What would it cost to hire 24 firemen? According to district officials, between $1 million to $1.25 million per year.
The district’s 1999/2000 budget is $1.4 million. The current 29.7 cents per $100 tax assessment on all district properties raises approximately $700,000. The remaining revenue comes through state distributed tax monies.
If alternative funding sources cannot be found, each property owner would pay, at the very least, an additional 40 cents per $100 of assessed valuation to raise the needed funds to hire these 24 employees. This would add $40 dollars a year in taxes to property assessed at $100,000.
According to state tax officials, the central Lyon County assessment district can absorb up to another 59 cents in property taxes without affecting the county’s remaining taxing ability under the state mandated $3.64 property tax cap. (Meaning: County government and the school district would still be able to increase taxes for bond issues and other countywide needs). No legislative approval is required to do so; however, any fire district tax proposal must be voted upon and approved by residents.
Do conditions in this widespread district, extending from Silver City and Mound House to Silver Springs, warrant asking taxpayers to ante up? Are there other sources of funding? Is fire protection under our current system really lagging to the degree that residents should be concerned for the safety of their property and themselves? What should residents expect for fire protection when they move to this area?
Most volunteer firefighters have full-time jobs. In order to qualify to respond to fire emergencies, they give up many evenings and weekends at home to attend mandated training sessions. It is with thanks to the increasingly intrusive federally mandated training requirements that it has become so difficult to find citizens willing to commit to giving the hours needed to take on this “volunteer” job; but rest assured, those in central Lyon County that do commit and graduate, even as a beginning level volunteer firefighter, are competent and well-trained.
We just need more of them.
District officials say the volunteer situation is brightening. Following intensive recruitment programs over the past year, there are now about 120 volunteers in the CLCFD. They are not equally distributed among the eight stations and most probably work in areas a good distance away from their home station; however, response time to local fires has been relatively good.

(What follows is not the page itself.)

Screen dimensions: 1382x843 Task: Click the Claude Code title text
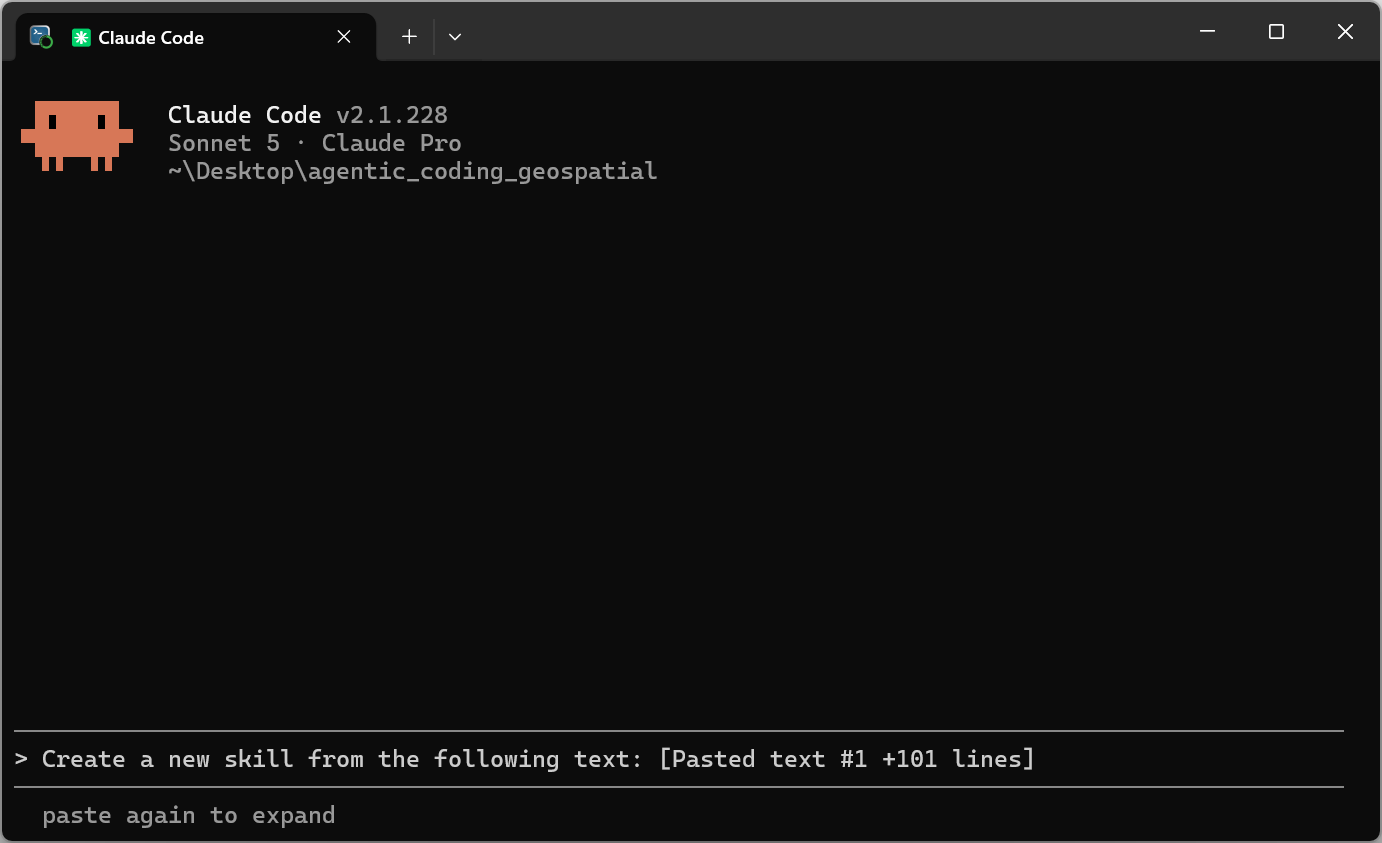(x=244, y=115)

Have there been situations where response could have been better? Probably. But before casting stones at the volunteer system, and committing yourself to “better protection at whatever cost,” you must consider if the results of past fire emergencies would have been better handled with full time employees. It is not necessarily the responders’ fault when tragedies occur. Underlying conditions and the character of the district must be taken into consideration.
A good portion of central Lyon County remains rural. Fire hydrants do not exist in many areas. Water lines are still inadequate in some communities. Yes, subdivisions are sprouting like mushrooms in fertilizer, but numerous one- to five-acre parcels remain.

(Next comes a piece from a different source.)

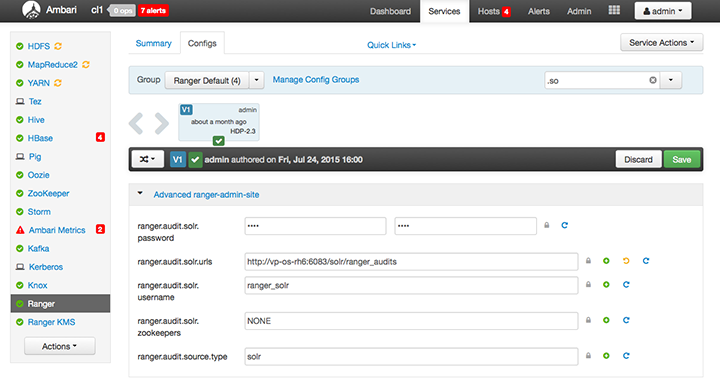This screenshot has height=385, width=720.
Task: Toggle the green checkmark on V1 version box
Action: point(219,141)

And regardless of the type or density of the neighborhood, most of our new residents have chosen to move here to enjoy the quality of life, while escaping from expensive home and property costs, high rental rates and high taxes.

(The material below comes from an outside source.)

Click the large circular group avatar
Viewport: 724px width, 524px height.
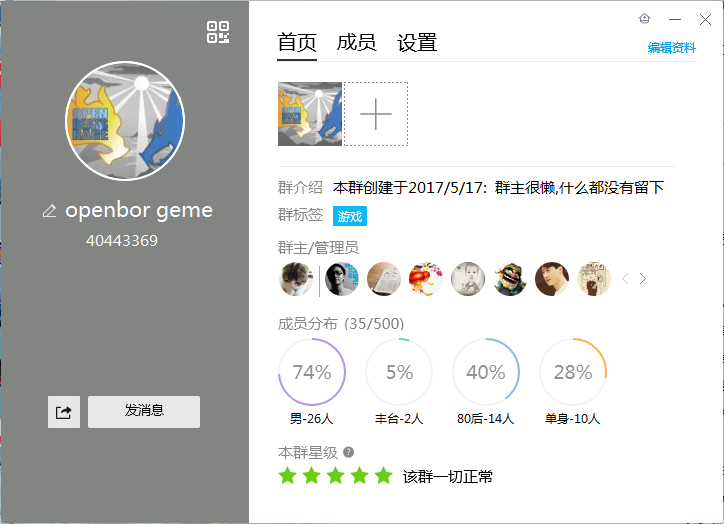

Times and lifestyles are changing in all of rural Nevada, and fire stations in central Lyon County will probably be manned by paid employees someday. Just perhaps, however, our state legislators will have found the backbone by that time to put the price tag where it belongs – on the developers.
Until then, or until the tax base of this district can support those services at a more affordable rate, strong community support of our volunteer-based system should serve us well.
Someplace along the line our expectations must change. Government services do not come free of charge; but, there are times when we do have the ability to curb those costs.
The next time you get the urge to complain about the volunteer system of the CLCFD, look in the mirror and ask yourself “What can I do to help make the situation better?” Then call 246-6209.
Think about it.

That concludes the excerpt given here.